EXCERPT TO READ
Garden Renewal
We have a pretty big garden here, I always say its two acres but I'm just guessing really! Nevertheless it is pretty big. Many times we have said we wouldn't plant anything else but that doesn't happen at all. We have five large rose beds and many less formal areas as well as a big vegetable patch and a lot of fruit trees. It has been a labor of love and guided by whim and opportunism rather than knowledge or science a lot of the time. Often it feels like a monster and in over the fifteen years we have been gardening here we have had two major droughts and many life events that have impacted on its development and care.
Last year when I finished work, our daughters gave me a consultation with a landscape gardener, this was extremely useful and gave us a path forward for the future. However our year was significantly impacted by covid as we had two of our grandchildren here for most of the winter and I was homeschooling as well as running a household with two young children in it. We did garden but haphazardly. Then I was locked out of NSW for two months and was away for most of the spring! However we have had a very mild summer, we have had some nice rain and despite all the setbacks the garden is looking pretty good. I am on a mission to systematically get every part of the garden in order. Over the past few days all the rose gardens have been weeded and had a light prune. Having achieved this I now plan to go around the garden from one side to the other and get everything into some sort of order. I don't know how long it will take but I am hoping not more than a month.
As well as the rose gardens I have now started on the terraced gardens at the back of the house. The plan for these beds is that they contain attractive, edible plants, herbs, edible flowers, rhubarb etc. I have replanted a lot into this space post the drought as even the mint had died. Below are some photos of where they are up to today. The rhubarb, lemon verbena and marjoram have done particularly well. I have ordered some more colorful herbs to fill in the gaps and started mulching.

TASK REQUIREMENTS
Could you return the garden text word for word, starting at "Garden Renewal" and ending at "development and care."?

EXCERPTED RECORDS
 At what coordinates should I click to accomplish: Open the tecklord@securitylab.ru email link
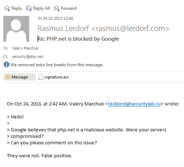[134, 104]
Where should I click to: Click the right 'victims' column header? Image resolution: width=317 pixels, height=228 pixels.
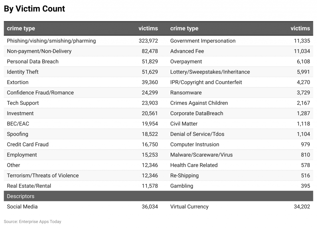pos(300,28)
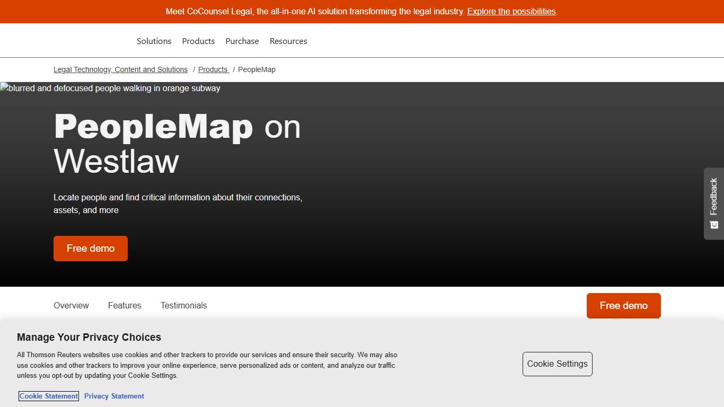
Task: Click the hero Free demo button
Action: point(90,248)
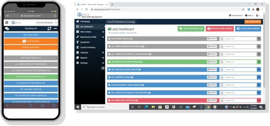The width and height of the screenshot is (270, 126).
Task: Open the Work Order Management dropdown on phone
Action: [x=47, y=23]
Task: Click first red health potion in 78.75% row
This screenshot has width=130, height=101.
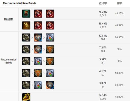Action: click(x=38, y=14)
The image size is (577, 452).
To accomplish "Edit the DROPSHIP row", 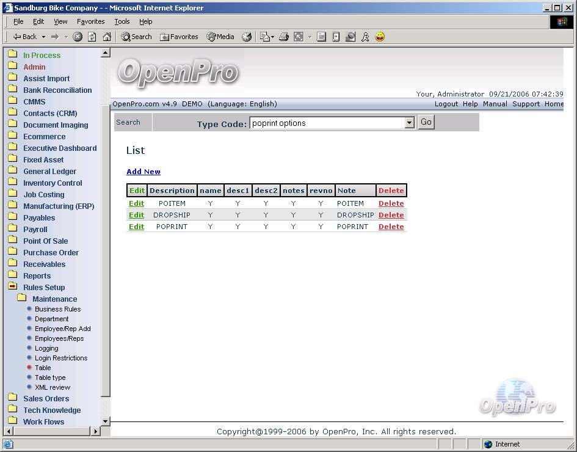I will pyautogui.click(x=136, y=215).
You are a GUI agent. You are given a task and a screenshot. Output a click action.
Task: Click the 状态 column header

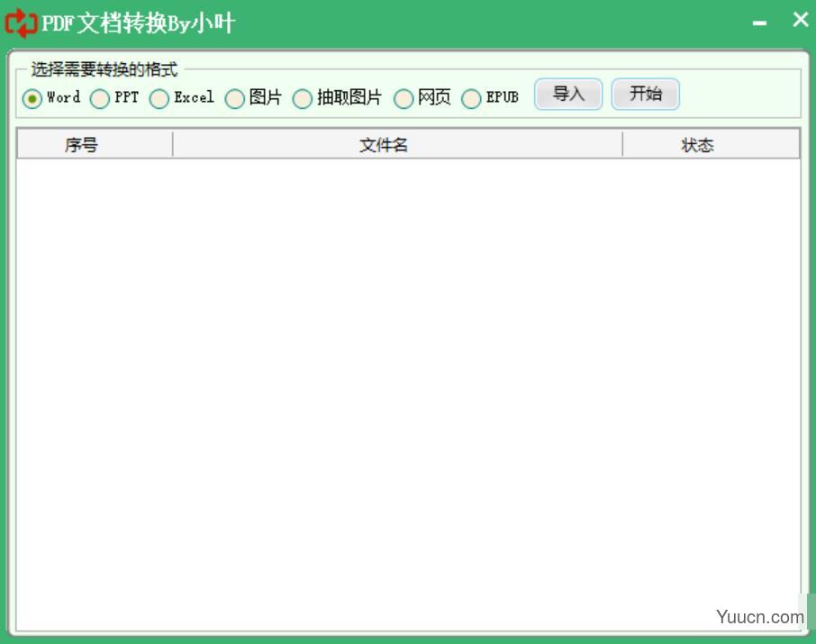pyautogui.click(x=697, y=145)
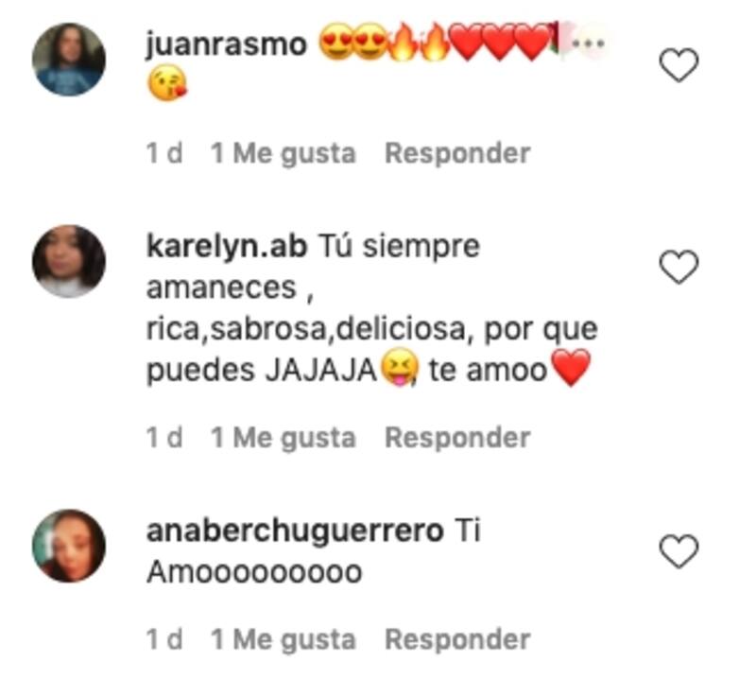Viewport: 756px width, 679px height.
Task: Click the 1 d timestamp on karelyn.ab's comment
Action: [x=164, y=438]
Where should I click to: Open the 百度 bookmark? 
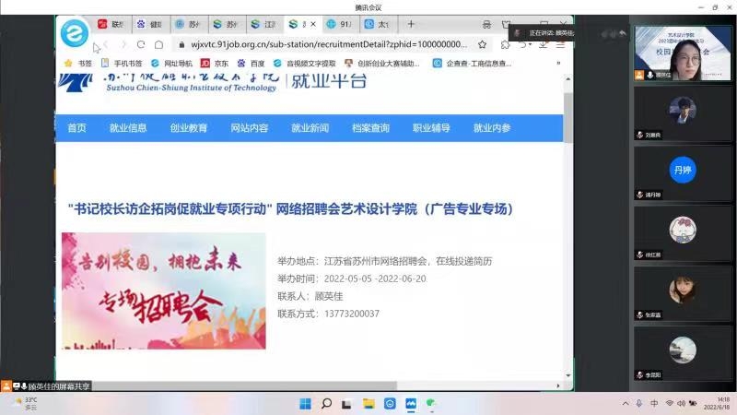point(251,64)
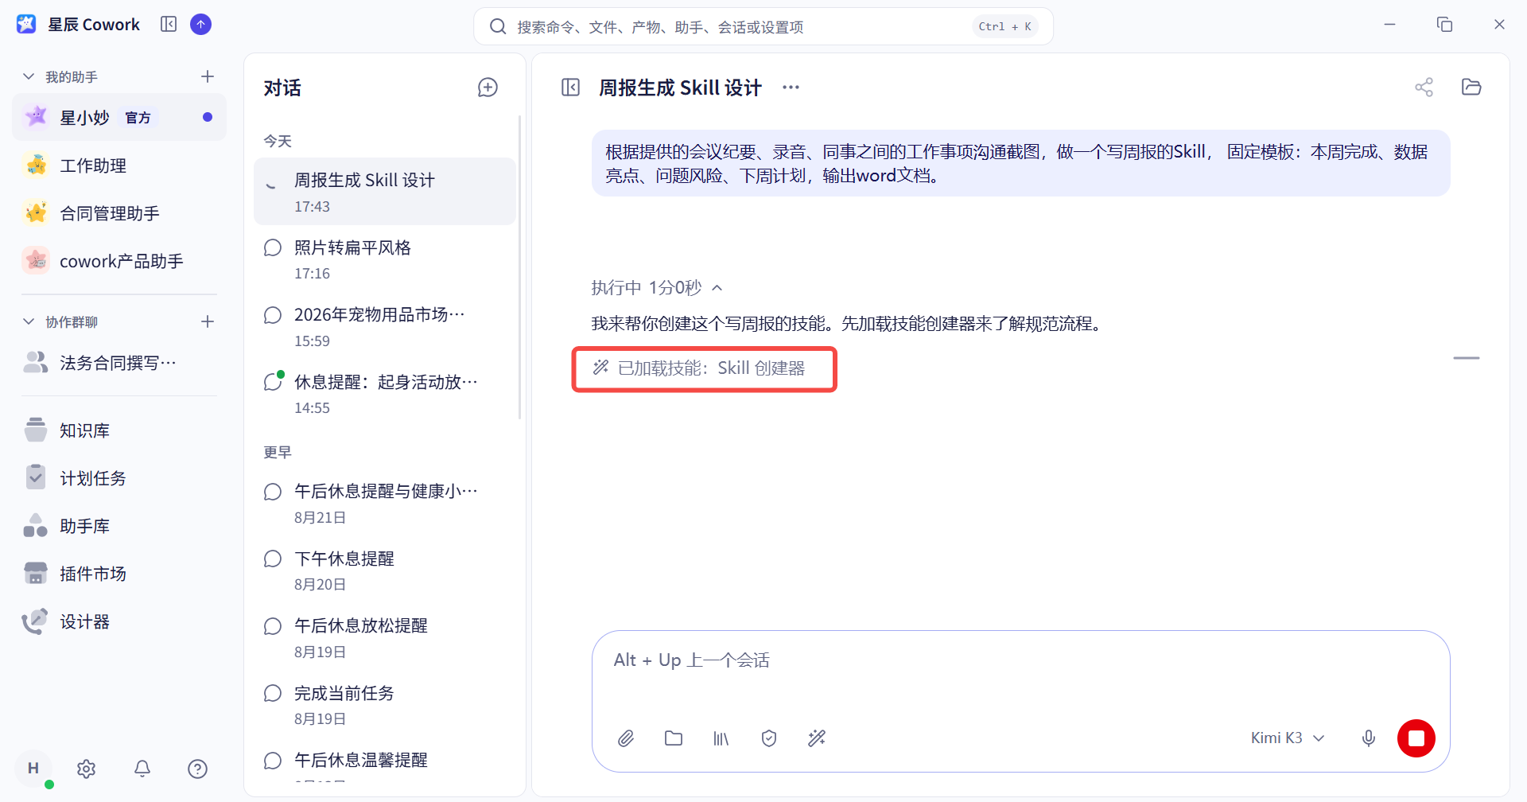Stop generation with the red stop button
1527x802 pixels.
pyautogui.click(x=1416, y=738)
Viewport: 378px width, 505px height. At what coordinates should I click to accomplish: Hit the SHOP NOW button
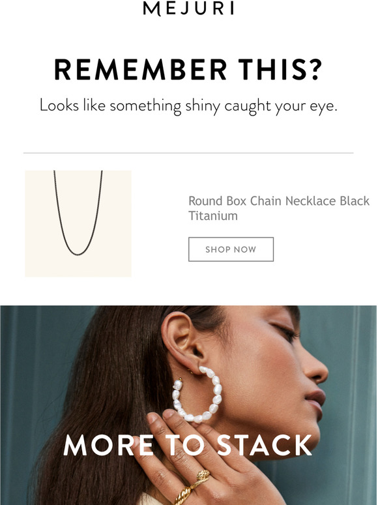click(231, 249)
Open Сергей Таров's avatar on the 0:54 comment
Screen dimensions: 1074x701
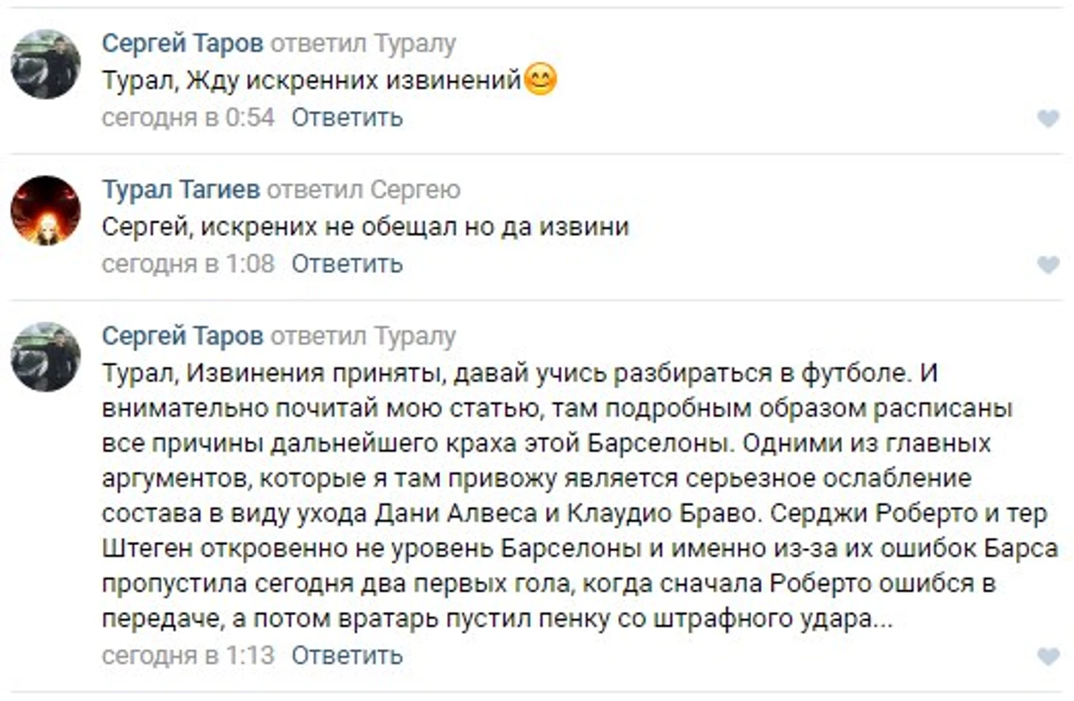(x=46, y=64)
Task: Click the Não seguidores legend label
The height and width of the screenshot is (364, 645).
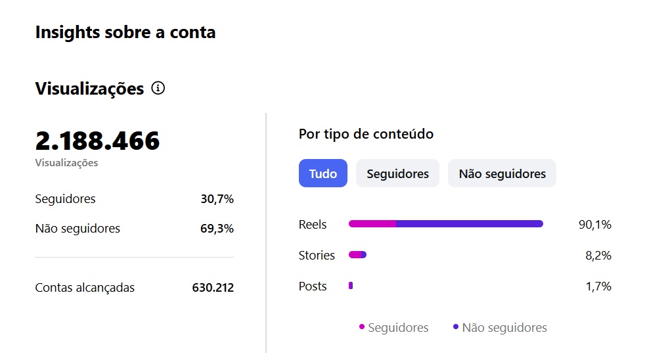Action: pos(504,327)
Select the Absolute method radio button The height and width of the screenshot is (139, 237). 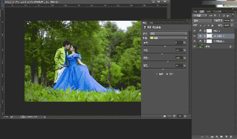[167, 74]
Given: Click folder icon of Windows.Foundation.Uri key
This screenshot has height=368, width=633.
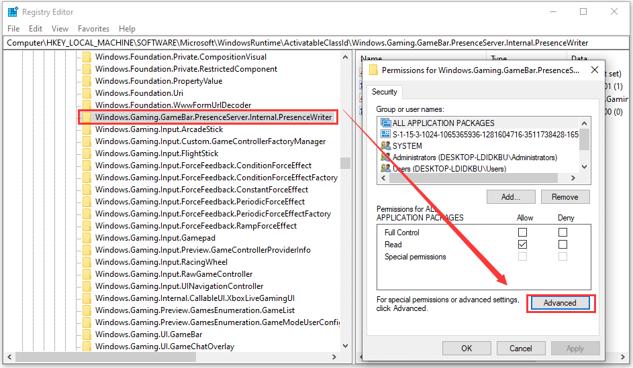Looking at the screenshot, I should 87,93.
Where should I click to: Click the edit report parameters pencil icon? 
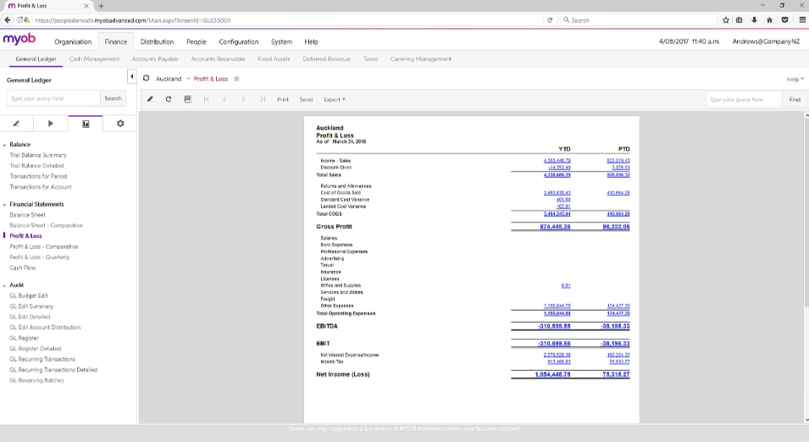click(x=150, y=99)
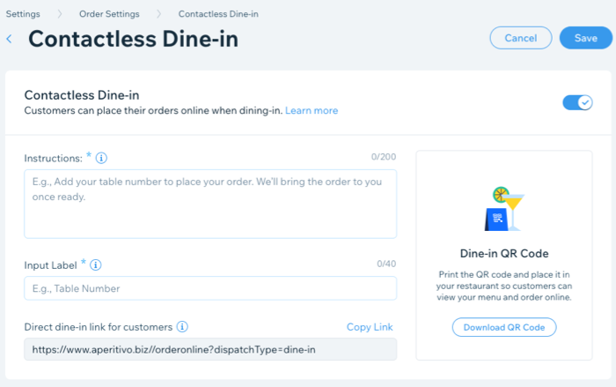Click the breadcrumb chevron after Settings

[62, 14]
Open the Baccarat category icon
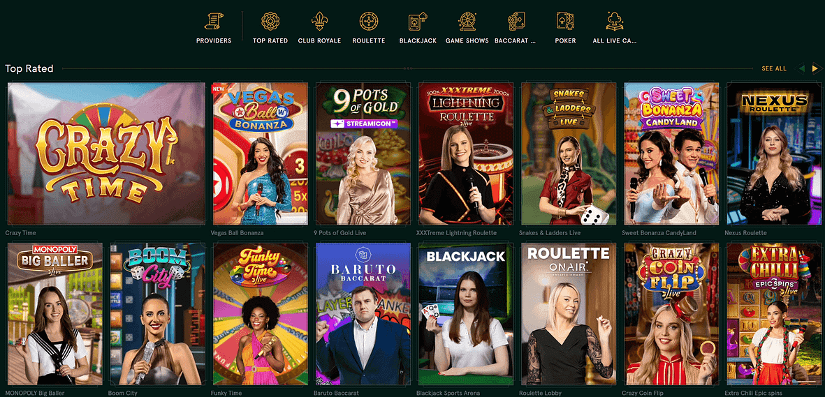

THE ANSWER
Garden Renewal
We have a pretty big garden here, I always say its two acres but I'm just guessing really! Nevertheless it is pretty big. Many times we have said we wouldn't plant anything else but that doesn't happen at all. We have five large rose beds and many less formal areas as well as a big vegetable patch and a lot of fruit trees. It has been a labor of love and guided by whim and opportunism rather than knowledge or science a lot of the time. Often it feels like a monster and in over the fifteen years we have been gardening here we have had two major droughts and many life events that have impacted on its development and care.